Of course, there have been and will be calls for vengeance and for tough measures against Palestinians, whether or not they were involved in terrorism. Although he changed his mind later, the decision by the Mayor of Ashkelon to stop employing Arab workers on municipal projects was one particularly egregious example of the instinct to lash out blindly.
Then, there is the punishment response, as exemplified by the government’s decision to return to a failed policy of demolishing the homes of family members of terrorists, an attempt at deterrence that did not work in the past and won’t work now.
This week, 50 Palestinians men, women and children were kicked out of a five-floor apartment building in East Jerusalem in the middle of the night because one of several families living there were relatives of a man who killed two Israelis when he plowed his car into the Jerusalem light rail. The building was then demolished. This is collective punishment and it is unacceptable, a blot on the conscience of Israel.
Next we have the legislative response, notably the government’s apparent determination to pass a new Basic Law enshrining Israel as a Jewish state. Since independence in 1948, the country has managed to limp along without such a law. Most people who spend five minutes in Israel feel its predominantly Jewish character. But this law sends a different message to the 20 percent of Israelis who are not Jewish: that they are a barely-tolerated, second-class minority in someone else’s country.

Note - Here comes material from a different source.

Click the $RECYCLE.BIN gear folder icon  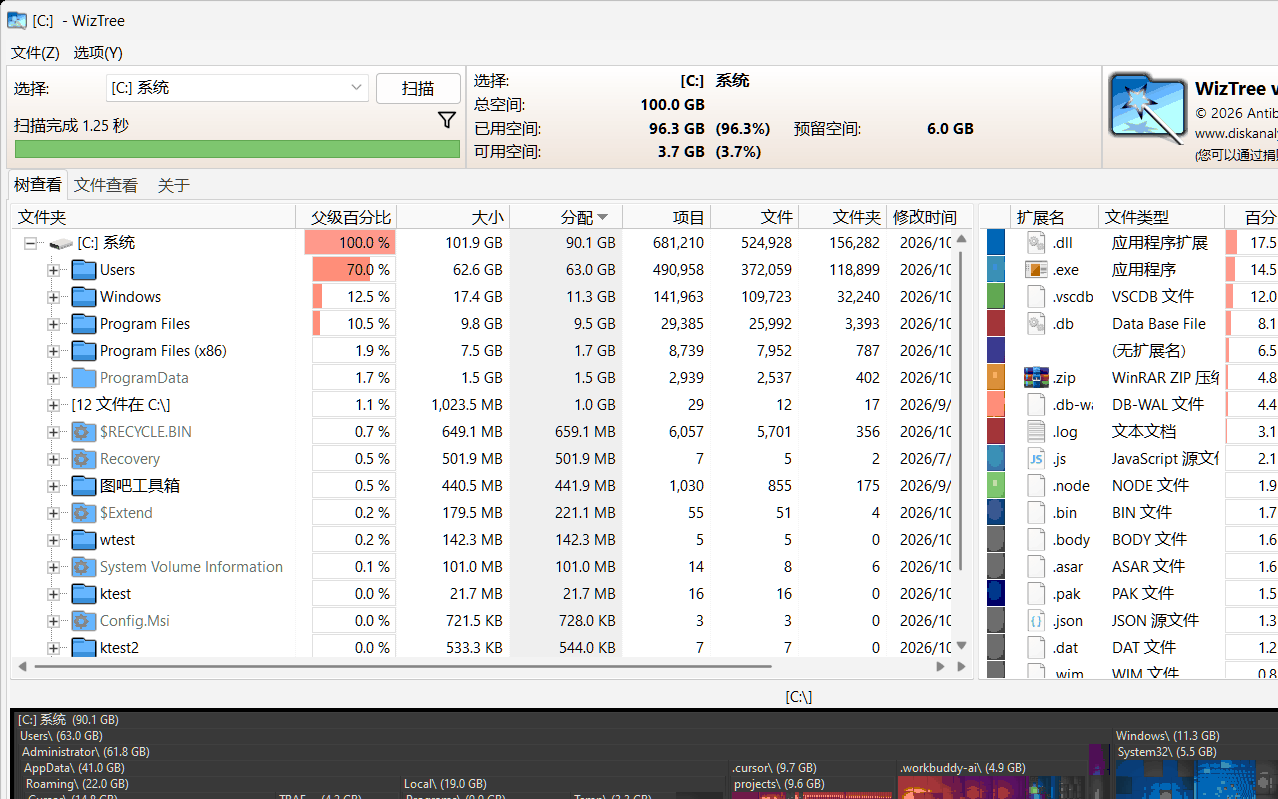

This flies exactly counter to the message being sent by Israel’s new President, Reuven Rivlin, who recently made a video in which he sat next to an 11-year-old Palestinian Israeli boy from Jaffa who had been bullied: the two held up cards to the camera calling for empathy, decency, and harmony. “We are exactly the same,” one set of cards read.
Needless to say, not all Israelis approved. “I’ve been called a ‘lying little Jew’ by my critics,” Rivlin told the Knesset recently. “‘Damn your name, Arab agent,’ ‘Go be President in Gaza,’ ‘disgusting sycophant,’ ‘rotten filth,’ ‘lowest of the low,’ ‘traitor,’ ‘President of Hezbollah.’ These are just a few of the things that have been said to me in the wake of events I’ve attended and speeches I’ve made. I must say that I’ve been horrified by this thuggishness that has permeated the national dialogue.”

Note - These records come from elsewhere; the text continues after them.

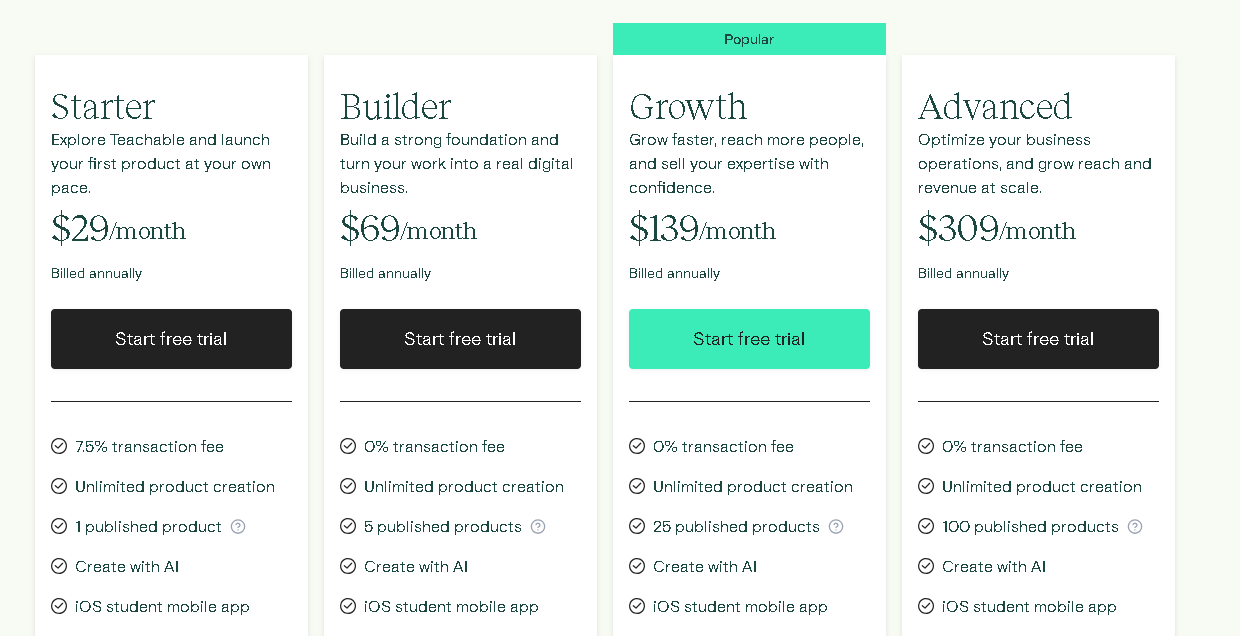Click checkmark icon beside Builder's Create with AI
Viewport: 1240px width, 636px height.
(348, 566)
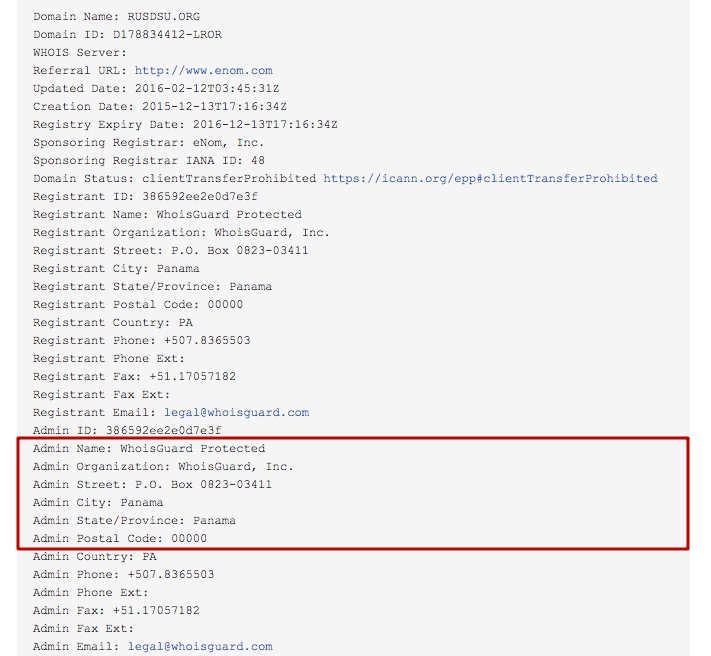Open the http://www.enom.com referral link
The height and width of the screenshot is (656, 711).
(x=204, y=71)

This is profoundly worrying. For decades, we have proudly told our fellow Americans that Israel is the only true democracy in the Middle East, the only place that guarantees equal rights, due process and tolerance to all its citizens regardless of race, religion, gender and ethnicity.
This sense of common values underpins the deep friendship and alliance between the United States and Israel. Yet many of us who love Israel think something is coming unraveled in Israeli society, led by a government that seems to have turned its back on the hope of ever making peace with its neighbors.

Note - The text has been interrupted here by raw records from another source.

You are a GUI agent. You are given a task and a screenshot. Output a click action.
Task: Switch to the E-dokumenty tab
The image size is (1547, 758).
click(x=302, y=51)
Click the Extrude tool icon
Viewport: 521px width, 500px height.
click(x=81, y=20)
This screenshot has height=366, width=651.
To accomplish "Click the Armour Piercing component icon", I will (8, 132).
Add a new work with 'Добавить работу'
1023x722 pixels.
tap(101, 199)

For all these years, under the constant, tremendous physical and psychological pressure and threats that Israelis have been subject to from the day the country came into being, most of the time the country managed to hang on to its basic humanity. It would be tragic if Israelis were to give way to fear, rage and blind xenophobia now.
Yet, as Rabbi Donniel Hartman, President of Shalom Hartman Institute of Jerusalem, recently wrote: “All human beings are created in the image of God and endowed with inalienable rights. The task of politics is to both maximize those rights for one’s citizens and to enable them for one’s neighbors. We have lost sight of this simple truth. Terror is winning.”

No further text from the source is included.